Identify each line below that contains the word "will", and copy it out.

* * *

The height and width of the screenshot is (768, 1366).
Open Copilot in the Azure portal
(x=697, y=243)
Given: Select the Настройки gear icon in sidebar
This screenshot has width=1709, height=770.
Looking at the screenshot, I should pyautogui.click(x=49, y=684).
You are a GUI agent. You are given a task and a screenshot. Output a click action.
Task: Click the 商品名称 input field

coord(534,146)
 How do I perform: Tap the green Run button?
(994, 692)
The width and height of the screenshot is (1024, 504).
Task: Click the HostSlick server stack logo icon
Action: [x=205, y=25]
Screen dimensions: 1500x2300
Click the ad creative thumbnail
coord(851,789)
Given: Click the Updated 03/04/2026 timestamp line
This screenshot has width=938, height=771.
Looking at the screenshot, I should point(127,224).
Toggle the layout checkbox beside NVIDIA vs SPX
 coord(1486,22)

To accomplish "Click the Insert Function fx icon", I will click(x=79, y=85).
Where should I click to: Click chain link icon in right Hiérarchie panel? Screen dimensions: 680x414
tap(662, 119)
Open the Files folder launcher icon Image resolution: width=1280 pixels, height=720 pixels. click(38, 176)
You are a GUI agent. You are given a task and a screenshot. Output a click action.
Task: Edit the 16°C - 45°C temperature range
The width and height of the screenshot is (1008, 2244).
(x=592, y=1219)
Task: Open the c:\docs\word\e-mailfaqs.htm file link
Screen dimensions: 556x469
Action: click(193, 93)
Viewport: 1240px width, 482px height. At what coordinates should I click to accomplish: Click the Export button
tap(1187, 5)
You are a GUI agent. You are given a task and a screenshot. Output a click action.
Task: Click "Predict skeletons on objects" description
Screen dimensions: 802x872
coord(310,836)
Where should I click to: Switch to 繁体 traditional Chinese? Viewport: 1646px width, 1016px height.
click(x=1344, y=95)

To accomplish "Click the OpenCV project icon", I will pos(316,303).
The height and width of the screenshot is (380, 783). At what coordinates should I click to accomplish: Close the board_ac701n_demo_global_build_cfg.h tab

* * *

§ **Response to this task**:
To accomplish "Click the Insert Function fx icon", I will click(x=79, y=85).
To accomplish "Click the OpenCV project icon", I will pos(316,303).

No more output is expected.